_DIRECTIONS:_ Return the number of lines below that contain "computer"; nothing else belongs in the reply.

_TASK INPUTS:_
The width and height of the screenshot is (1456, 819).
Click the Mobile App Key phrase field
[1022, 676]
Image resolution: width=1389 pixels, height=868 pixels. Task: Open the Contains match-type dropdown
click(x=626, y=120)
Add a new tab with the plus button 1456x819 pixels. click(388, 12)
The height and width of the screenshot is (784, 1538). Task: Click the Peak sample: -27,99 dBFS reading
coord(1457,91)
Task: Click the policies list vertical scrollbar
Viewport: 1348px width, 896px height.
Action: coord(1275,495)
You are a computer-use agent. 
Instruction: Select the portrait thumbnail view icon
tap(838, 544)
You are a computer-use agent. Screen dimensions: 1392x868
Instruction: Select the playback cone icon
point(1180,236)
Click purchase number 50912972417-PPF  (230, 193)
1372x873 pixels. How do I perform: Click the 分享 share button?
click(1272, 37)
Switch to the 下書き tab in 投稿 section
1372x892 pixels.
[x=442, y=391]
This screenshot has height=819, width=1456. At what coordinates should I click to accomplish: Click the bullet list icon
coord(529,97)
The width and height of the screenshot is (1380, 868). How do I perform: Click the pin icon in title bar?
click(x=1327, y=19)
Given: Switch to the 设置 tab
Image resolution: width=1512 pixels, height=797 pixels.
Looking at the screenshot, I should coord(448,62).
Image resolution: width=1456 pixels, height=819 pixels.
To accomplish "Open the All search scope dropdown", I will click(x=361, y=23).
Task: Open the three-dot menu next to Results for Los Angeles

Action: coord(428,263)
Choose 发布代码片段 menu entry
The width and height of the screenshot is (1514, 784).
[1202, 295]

_WRITTEN ANSWER:_ 2